While the guidance highlights the potential for disability discrimination and the need for accommodations, AI can also negatively affect people of color, women and candidates in other protected classes. Understandably, there’s a privacy concern associated with these technologies, which may capture biometric characteristics such as facial templates.
Daming says that several state laws regulate the collection and use of biometric data, and a few states specifically regulate the use of AI in hiring tools. “Apart from actual regulation, people are becoming more concerned about how their data is captured and used by companies,” Daming says. “They may also be concerned that an algorithm rather than a human is evaluating their potential for a position. There’s a creepiness factor to that.”
The guidance is part of the EEOC’s Artificial Intelligence and Algorithmic Fairness Initiative, an agency-wide initiative launched last year to ensure that the use of software, including AI, machine learning and other emerging technologies used in hiring and other employment decisions, complies with the federal civil rights laws that the EEOC enforces. The initiative’s goal is to help employers, employees, job applicants and vendors make sure these technologies are used fairly and consistently with federal equal employment opportunity laws.

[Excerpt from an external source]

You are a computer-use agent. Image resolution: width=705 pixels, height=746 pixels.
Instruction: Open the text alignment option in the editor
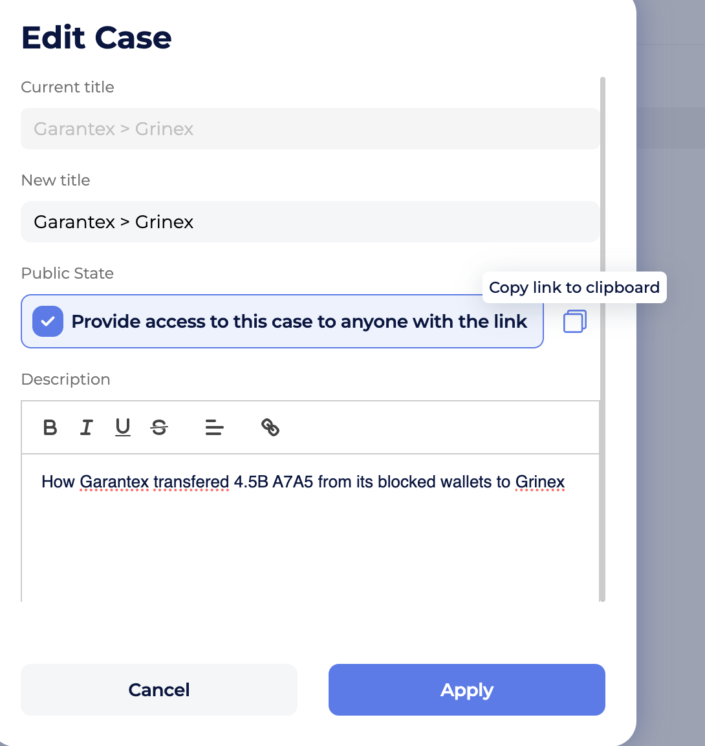click(214, 427)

The Federal Trade Commission (FTC), which monitors companies for unfair or deceptive business practices, has also recently aimed a spotlight on AI, Daming says. In April 2021, the agency released informal guidance advising companies to be aware of potential bias when using algorithmic decision-making software. In December 2021, the FTC announced its desire to pass rules ensuring that algorithmic decision-making doesn’t result in unlawful discrimination.
“The best thing employers can do is be transparent with applicants and employees about how the technology works,” Daming says. “That gives individuals control over whether they want their data to be evaluated and whether they may need an accommodation. Of course, that requires that employers fully understand the technology and how it may impact job candidates.”
More than a dozen of the world’s largest employers agree that bias is a major issue when it comes to algorithms for recruitment, prospecting and hiring purposes. In December 2021, the Data & Trust Alliance formed to focus on responsible data and AI practices. Members include Walmart, Meta (formerly known as Facebook), IBM, American Express, CVS Health, General Motors, Humana, Mastercard, Nielsen, Nike, Under Armour, Deloitte and Diveplane. Collectively, they employ more than 3.7 million people, according to a press release.
In April, the Neurodiversity @ Work Employer Roundtable and Disability:IN, a global nonprofit headquartered in Alexandria, VA, have joined forces to launch the Neurodiversity Career Connector (NDCC), a career portal dedicated to neurodivergent job seekers. This new marketplace connects neurodivergent people with companies already committed to neurodiversity hiring programs with open roles, such as HR, finance, customer service and science, technology, engineering and math (STEM) positions.
The roundtable started in 2017 with six founding members: Microsoft, DXC Technology, EY, Ford, JP Morgan Chase, and SAP. California companies that have since joined the roundtable include Google, Hewlett-Packard (HP), Chevron, Wells Fargo, Qualcomm, Salesforce, VMware and Warner Brothers.